Reduced CYFIP1 in Human Neural Progenitors Results in Dysregulation of Schizophrenia and Epilepsy Gene Networks

• Published in: PloS one Vol. 11; no. 1; p. e0148039
• Main Authors: Nebel, Rebecca A, Zhao, Dejian, Pedrosa, Erika, Kirschen, Jill, Lachman, Herbert M, Zheng, Deyou, Abrahams, Brett S
• Format: Journal Article
• Language: English
• Published: United States Public Library of Science 29.01.2016; Public Library of Science (PLoS)

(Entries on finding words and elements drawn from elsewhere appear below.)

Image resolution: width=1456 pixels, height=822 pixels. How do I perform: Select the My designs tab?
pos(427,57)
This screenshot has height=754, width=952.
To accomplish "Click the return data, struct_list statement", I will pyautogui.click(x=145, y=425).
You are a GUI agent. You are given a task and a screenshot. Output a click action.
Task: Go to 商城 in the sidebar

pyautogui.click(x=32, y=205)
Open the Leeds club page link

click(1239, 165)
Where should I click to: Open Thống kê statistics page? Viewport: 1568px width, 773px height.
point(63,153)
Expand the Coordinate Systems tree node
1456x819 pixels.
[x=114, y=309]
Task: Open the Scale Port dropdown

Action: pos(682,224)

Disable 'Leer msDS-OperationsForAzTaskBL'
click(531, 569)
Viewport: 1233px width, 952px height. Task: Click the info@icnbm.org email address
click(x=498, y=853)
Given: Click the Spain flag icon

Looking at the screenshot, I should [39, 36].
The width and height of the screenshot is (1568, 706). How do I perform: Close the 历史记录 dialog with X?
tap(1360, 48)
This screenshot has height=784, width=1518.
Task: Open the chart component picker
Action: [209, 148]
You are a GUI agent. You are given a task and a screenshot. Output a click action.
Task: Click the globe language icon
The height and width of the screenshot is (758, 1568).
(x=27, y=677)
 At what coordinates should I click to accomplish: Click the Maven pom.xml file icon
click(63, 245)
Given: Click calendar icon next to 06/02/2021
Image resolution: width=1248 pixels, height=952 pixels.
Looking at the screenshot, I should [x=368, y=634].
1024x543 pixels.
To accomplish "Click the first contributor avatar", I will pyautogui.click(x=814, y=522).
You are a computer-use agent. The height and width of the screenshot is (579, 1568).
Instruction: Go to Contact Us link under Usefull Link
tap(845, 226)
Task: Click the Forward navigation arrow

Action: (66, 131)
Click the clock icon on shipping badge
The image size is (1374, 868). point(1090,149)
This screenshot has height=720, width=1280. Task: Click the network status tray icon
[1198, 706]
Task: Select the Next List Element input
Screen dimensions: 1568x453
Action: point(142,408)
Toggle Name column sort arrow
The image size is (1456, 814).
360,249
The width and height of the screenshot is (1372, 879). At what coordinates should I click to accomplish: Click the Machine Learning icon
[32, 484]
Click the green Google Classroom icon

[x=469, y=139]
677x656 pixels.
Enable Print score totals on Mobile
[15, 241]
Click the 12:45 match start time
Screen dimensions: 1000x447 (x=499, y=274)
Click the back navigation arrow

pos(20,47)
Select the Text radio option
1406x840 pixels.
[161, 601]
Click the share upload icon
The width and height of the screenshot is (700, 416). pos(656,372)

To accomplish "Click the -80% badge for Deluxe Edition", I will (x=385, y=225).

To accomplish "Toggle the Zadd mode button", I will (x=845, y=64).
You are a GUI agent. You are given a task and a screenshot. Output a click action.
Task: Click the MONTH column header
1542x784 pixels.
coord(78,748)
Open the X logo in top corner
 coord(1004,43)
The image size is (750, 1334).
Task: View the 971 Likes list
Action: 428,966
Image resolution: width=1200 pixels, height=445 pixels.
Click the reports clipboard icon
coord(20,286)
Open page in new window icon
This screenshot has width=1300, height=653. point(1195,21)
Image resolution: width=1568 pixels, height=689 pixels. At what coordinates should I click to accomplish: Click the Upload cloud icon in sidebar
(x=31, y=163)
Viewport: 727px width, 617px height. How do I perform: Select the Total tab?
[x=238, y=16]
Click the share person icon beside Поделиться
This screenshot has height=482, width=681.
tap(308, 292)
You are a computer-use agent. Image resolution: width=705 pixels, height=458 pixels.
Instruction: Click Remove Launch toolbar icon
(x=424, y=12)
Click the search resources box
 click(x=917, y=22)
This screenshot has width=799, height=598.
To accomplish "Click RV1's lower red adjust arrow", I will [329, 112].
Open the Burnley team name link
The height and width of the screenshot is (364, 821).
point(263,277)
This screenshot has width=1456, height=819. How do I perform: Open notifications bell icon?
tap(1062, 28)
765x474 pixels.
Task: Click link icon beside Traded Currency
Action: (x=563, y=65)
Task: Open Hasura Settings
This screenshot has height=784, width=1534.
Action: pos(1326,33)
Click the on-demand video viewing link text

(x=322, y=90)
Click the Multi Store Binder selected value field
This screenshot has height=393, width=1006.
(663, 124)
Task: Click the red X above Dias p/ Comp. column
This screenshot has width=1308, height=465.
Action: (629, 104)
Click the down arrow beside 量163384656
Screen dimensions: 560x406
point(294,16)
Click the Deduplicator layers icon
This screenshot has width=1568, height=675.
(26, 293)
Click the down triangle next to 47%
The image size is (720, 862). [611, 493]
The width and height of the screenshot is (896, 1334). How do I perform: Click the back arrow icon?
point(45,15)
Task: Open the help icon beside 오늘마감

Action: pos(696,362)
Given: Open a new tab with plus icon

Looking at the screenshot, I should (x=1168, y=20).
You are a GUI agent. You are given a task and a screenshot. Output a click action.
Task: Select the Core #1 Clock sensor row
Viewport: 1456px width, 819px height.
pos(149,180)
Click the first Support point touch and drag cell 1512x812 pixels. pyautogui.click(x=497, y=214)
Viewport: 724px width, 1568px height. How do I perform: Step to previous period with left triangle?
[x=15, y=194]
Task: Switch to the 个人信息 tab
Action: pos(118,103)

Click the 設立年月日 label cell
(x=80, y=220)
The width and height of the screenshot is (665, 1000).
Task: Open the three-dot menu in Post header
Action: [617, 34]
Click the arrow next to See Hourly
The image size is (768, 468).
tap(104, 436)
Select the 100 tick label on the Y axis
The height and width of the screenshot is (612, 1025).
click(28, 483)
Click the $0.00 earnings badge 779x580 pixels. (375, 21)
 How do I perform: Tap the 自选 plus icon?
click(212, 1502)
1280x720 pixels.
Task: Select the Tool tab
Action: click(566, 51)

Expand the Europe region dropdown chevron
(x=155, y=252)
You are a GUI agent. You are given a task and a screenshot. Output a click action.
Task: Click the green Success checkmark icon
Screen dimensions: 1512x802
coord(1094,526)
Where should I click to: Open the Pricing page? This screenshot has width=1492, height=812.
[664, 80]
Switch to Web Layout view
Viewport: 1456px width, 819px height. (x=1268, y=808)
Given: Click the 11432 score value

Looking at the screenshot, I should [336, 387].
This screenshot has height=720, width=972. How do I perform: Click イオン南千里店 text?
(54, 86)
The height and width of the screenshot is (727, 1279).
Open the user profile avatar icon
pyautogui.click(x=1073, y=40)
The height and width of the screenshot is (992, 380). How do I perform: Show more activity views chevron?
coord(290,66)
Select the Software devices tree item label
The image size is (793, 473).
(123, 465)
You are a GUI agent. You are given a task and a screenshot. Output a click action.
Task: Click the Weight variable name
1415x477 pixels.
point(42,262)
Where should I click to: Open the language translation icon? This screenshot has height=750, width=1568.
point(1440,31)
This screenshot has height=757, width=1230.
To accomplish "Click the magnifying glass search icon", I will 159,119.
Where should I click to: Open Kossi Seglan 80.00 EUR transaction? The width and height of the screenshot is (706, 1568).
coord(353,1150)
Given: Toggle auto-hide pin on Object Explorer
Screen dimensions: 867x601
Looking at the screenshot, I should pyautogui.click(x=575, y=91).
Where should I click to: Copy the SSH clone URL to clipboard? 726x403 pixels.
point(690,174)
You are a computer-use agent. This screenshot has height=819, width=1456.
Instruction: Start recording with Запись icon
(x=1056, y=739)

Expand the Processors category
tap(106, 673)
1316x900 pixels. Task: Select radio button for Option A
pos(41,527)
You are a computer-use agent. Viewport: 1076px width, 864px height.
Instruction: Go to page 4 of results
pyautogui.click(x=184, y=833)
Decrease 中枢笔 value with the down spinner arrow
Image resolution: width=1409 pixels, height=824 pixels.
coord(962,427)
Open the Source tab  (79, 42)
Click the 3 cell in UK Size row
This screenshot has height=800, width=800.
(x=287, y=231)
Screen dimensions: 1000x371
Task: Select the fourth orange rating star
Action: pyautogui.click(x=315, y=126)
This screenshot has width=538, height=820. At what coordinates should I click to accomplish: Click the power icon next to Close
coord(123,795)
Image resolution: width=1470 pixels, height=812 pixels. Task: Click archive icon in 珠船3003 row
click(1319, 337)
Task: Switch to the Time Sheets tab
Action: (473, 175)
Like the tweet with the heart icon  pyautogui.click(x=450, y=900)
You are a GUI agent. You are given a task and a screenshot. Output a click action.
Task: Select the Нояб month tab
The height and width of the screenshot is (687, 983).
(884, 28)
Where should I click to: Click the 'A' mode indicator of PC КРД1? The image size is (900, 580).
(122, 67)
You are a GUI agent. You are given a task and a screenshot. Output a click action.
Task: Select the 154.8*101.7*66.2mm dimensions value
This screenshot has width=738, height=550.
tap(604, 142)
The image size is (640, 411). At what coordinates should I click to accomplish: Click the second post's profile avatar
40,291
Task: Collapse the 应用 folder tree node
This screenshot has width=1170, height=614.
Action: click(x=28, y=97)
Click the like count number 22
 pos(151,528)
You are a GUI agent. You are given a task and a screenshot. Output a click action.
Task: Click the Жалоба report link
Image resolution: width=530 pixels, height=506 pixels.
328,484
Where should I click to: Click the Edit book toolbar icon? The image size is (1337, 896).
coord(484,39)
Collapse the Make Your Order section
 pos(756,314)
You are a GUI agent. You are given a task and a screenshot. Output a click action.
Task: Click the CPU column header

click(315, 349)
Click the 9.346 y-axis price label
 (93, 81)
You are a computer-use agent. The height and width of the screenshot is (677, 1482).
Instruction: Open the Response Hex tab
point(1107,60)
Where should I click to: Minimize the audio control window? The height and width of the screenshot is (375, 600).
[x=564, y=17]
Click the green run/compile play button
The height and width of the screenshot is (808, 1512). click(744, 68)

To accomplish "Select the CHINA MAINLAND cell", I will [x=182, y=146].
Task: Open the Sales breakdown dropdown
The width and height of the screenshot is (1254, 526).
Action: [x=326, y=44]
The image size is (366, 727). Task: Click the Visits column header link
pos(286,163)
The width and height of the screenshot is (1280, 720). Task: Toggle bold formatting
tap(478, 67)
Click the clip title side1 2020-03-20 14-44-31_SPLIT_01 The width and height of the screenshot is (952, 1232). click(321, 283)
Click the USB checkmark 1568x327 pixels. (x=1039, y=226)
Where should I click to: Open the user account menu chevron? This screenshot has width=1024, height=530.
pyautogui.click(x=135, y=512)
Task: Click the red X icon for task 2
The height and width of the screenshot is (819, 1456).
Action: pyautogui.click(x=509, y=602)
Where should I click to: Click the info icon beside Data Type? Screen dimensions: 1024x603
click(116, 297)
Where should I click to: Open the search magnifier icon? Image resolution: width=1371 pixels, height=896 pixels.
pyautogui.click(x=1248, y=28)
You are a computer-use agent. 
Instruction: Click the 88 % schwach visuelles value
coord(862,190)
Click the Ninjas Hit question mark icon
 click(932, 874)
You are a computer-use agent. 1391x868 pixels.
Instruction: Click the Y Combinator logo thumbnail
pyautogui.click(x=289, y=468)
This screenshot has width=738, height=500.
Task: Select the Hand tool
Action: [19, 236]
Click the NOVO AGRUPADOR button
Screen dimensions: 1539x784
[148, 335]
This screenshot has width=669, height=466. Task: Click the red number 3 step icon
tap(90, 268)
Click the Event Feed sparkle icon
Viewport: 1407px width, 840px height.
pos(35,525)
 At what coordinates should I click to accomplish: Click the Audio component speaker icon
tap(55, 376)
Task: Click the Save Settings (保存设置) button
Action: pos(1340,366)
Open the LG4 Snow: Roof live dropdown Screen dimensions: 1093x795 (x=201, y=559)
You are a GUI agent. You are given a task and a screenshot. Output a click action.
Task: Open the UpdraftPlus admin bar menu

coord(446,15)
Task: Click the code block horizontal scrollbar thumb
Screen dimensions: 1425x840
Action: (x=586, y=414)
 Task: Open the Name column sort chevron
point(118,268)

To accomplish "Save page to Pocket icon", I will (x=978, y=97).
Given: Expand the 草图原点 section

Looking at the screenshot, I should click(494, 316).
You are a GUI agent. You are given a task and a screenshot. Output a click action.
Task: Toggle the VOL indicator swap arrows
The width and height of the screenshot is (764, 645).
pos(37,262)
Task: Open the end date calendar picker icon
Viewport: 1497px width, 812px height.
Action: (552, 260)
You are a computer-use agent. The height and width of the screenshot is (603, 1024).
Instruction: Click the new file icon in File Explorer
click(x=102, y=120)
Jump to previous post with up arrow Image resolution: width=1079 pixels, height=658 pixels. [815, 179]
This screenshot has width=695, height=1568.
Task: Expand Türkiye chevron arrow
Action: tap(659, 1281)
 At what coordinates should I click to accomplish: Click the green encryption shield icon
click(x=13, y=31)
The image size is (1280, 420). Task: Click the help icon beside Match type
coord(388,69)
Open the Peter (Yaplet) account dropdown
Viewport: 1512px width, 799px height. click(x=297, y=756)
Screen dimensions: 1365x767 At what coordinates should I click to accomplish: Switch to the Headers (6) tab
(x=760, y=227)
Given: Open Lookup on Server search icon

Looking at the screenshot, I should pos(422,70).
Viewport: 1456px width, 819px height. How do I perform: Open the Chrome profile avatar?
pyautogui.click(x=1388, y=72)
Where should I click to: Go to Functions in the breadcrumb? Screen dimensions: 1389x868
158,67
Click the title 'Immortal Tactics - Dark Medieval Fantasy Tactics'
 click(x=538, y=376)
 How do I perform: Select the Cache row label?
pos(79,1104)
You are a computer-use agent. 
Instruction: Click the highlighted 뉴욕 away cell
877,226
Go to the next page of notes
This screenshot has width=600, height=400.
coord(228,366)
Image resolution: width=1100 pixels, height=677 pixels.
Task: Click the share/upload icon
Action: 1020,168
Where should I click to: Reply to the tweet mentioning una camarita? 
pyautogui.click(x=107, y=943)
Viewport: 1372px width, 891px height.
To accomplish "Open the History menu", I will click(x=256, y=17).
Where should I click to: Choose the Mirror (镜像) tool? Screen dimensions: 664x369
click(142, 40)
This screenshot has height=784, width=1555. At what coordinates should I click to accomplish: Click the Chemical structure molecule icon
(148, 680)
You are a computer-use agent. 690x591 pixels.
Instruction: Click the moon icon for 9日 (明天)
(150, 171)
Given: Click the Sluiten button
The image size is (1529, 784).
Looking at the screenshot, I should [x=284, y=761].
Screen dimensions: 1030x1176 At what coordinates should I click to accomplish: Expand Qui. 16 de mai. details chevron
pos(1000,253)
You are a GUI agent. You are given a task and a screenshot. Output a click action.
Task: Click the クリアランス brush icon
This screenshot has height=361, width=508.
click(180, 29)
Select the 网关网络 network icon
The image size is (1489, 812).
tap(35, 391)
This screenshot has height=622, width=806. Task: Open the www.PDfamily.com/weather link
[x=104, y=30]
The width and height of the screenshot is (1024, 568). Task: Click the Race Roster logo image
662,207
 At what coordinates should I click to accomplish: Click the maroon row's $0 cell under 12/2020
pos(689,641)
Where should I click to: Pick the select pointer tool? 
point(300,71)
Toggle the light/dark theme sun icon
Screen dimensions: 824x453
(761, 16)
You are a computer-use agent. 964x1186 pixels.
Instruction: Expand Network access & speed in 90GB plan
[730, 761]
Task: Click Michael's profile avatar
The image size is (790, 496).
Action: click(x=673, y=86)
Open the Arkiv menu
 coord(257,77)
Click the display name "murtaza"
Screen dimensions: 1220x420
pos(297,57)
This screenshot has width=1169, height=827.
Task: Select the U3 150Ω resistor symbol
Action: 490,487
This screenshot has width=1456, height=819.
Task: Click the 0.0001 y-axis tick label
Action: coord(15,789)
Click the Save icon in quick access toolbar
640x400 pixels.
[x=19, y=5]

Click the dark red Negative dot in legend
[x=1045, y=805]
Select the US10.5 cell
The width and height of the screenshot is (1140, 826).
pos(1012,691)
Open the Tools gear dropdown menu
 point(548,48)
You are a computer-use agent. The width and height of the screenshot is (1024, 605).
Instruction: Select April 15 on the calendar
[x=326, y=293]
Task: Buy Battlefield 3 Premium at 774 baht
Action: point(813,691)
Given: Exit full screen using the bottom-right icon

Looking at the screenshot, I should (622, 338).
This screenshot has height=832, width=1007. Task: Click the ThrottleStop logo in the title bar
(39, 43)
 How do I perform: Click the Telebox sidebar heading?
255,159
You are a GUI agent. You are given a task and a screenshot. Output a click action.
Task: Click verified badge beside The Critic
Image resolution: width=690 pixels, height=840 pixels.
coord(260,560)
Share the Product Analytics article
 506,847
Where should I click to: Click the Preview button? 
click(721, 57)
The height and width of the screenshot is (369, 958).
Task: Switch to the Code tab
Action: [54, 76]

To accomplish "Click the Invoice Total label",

• Subjects: Adaptor Proteins, Signal Transducing - genetics; Adult; Autism; Base Sequence; Behavioral sciences; Bioinformatics; Biology and Life Sciences; Carriers; Chromosomes, Human, Pair 15; Clonal deletion; Cytoskeleton; Disease; Epilepsy; Epilepsy - genetics; Epilepsy - metabolism; Epilepsy - pathology; Gene expression; Gene Expression Profiling; Gene Expression Regulation; Gene Knockdown Techniques; Gene Regulatory Networks; Genes; Genetic aspects; Genetic counseling; Genetic Loci; Genetics; Genomes; Health risk assessment; Heterozygote; Humans; Male; Medicine; Medicine and Health Sciences; Mental disorders; Middle Aged; Migraine; Molecular Sequence Data; Nerve Tissue Proteins - genetics; Neural stem cells; Neural Stem Cells - metabolism; Neural Stem Cells - pathology; Neurosciences; Physiological aspects; Postsynaptic density; Primary Cell Culture; Proteins; Psychiatry; Ribonucleic acid; Risk; Risk factors; RNA; Schizophrenia; Schizophrenia - genetics; Schizophrenia - metabolism; Schizophrenia - pathology; Sequence Deletion; Stem cells; United States; New York; United States > US
• ISSN: 1932-6203; 1932-6203
• DOI: 10.1371/journal.pone.0148039

Deletions encompassing the BP1-2 region at 15q11.2 increase schizophrenia and epilepsy risk, but only some carriers have either disorder. To investigate the role of CYFIP1, a gene within the region, we performed knockdown experiments in human neural progenitors derived from donors with 2 copies of each gene at the BP1-2 locus. RNA-seq and cellular assays determined that knockdown of CYFIP1 compromised cytoskeletal remodeling. FMRP targets and postsynaptic density genes, each implicated in schizophrenia, were significantly overrepresented among differentially expressed genes (DEGs). Schizophrenia and/or epilepsy genes, but not those associated with randomly selected disorders, were likewise significantly overrepresented. Mirroring the variable expressivity seen in deletion carriers, marked between-line differences were observed for dysregulation of disease genes. Finally, a subset of DEGs showed a striking similarity to known epilepsy genes and represents novel disease candidates. Results support a role for CYFIP1 in disease and demonstrate that disease-related biological signatures are apparent prior to neuronal differentiation.